European Commission proposes minimum corporate tax and end to tax havens in the EU

European Commission proposes minimum corporate tax and end to tax havens in the EU
Off-shore tax haven, British Virgin Islands, credit: Unsplash/Matt Briney

The Commission proposed before Christmas two initiatives for fair taxation in the EU. The first one is a directive ensuring a minimum effective tax rate for the global activities of large multinational groups. The other one is a directive against the misuse of shell entities for improper tax purposes in the EU.

Presenting the first directive at a press briefing last Wednesday (22 December), the Commissioner for Economy, Paolo Gentiloni, referred to the OECD multilateral agreement on minimum effective taxation reached in October by 137 countries.

“We are taking the first step to put an end to the tax race to the bottom that harms the EU and its economies. The directive we are putting forward will ensure that the new 15% minimum effective tax rate for large companies will be applied in a way that is fully compatible with EU law.”

The proposal sets out how the principles of the 15% effective tax rate will be applied in practice within the EU. It includes a common set of rules on how to calculate this effective tax rate, so that it is properly and consistently applied across the EU. The new rules will apply to any large group, both domestic and international, with a parent company or a subsidiary situated in an EU Member State.

If the minimum effective rate is not imposed by the country where a low-taxed company is based, there are provisions for the Member State of the parent company to apply a “top-up” tax. The proposal also ensures effective taxation in situations where the parent company is situated outside the EU in a low-tax country which does not apply equivalent rules.

There is no figure on how much the new rules will raise tax income in the EU, the Commissioner explained. He referred to OECD’s assessment according to which the new minimum tax rate is estimated to generate around USD 150 billion in additional global tax revenues annually.

Member states will need to unanimously agree in Council on the directive. The only EU member state that has not formally committed to the agreement is Cyprus. However, the Commission expects Cyprus to support the directive.

Tax havens in EU member states

The other directive aims at correcting a shortcoming or loophole in the EU to ensure that entities in the EU that have no or minimal economic activity are unable to benefit from any tax advantages and do not place any financial burden on taxpayers.
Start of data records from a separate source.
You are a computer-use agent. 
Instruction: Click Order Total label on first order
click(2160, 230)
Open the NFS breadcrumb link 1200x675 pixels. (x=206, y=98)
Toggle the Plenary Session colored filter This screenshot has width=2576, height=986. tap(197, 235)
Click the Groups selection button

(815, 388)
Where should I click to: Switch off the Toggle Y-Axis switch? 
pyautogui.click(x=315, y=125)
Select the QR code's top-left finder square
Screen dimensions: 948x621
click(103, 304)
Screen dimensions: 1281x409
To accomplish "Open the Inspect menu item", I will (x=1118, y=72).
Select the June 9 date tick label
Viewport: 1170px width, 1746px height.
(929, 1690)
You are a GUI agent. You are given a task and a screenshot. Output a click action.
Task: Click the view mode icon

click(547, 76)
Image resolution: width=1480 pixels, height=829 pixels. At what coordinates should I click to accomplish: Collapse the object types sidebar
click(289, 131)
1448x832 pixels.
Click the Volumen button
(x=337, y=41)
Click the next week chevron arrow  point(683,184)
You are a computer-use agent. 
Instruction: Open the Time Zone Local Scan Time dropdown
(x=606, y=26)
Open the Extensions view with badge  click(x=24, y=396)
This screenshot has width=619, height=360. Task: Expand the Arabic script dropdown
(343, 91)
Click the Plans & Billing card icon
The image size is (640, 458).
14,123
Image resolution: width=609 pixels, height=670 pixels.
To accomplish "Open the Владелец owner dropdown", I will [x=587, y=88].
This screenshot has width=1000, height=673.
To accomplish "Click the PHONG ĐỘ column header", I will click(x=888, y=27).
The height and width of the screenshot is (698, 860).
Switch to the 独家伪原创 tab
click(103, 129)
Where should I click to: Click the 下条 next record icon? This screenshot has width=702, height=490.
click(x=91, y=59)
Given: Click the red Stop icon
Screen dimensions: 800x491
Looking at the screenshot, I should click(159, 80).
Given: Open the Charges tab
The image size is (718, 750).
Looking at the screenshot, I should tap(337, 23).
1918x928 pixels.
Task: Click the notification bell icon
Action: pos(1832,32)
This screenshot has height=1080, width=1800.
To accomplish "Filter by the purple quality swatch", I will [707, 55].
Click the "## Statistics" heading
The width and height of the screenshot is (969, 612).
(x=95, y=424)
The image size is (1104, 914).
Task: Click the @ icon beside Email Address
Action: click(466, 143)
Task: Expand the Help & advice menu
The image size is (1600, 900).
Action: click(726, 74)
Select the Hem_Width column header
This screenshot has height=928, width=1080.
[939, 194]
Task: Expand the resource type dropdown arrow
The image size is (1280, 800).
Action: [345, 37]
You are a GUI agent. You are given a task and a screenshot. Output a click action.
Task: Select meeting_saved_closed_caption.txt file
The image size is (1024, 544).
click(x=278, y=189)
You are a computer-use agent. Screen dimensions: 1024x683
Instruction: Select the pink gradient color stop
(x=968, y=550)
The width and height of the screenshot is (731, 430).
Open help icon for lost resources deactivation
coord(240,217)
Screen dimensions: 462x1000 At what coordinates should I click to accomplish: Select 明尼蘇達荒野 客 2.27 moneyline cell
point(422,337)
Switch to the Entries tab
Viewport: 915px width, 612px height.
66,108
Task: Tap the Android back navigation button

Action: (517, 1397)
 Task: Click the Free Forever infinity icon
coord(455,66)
While shell, or letterbox, entities can serve useful commercial and business functions, some international groups and even individuals abuse them for aggressive tax planning or tax evasion purposes, according to the Commission.

Certain businesses direct financial flows to shell entities in jurisdictions that have no or very low taxes, or where taxes can easily be circumvented. Similarly, some individuals can use shells to shield assets and real estate from taxes, either in their country of residence or in the country where the property is located.

The EU has been adopting a list on off-shore and other “non-cooperative jurisdictions” or tax havens since 2017. The purpose of the list is to help EU member states to deal with countries that encourage abusive tax practices.

Although some of member states could also be considered as tax havens, they were not included in the list. Until recently, the EU was reluctant to act against tax havens in the EU member states.

When for example the Council updated the list last October, it did not take into account the disclosures in the Pandora Papers of tax evasion in other tax havens. A Commission spokesperson, however, said that the Commission was preparing new legislative proposals before the end of the year to tackle the misuse of shell companies for tax purposes.

This proposal will tighten the screws on shell companies, establishing transparency standards so that the misuse of such entities for tax purposes can more easily be detected,” commented Commissioner Gentiloni.

“Our proposal establishes objective indicators to help national tax authorities detect firms that exist merely on paper: when that is the case, the company will be subject to new tax reporting obligations and will lose access to tax benefits. This is another important step in our fight against tax avoidance and evasion in the EU.”

There are several examples of misuse of tax rules but the directive is not targeted against a specific member state, he explained. The proposal should come into force as of 1 January 2024 once adopted by the EU member states.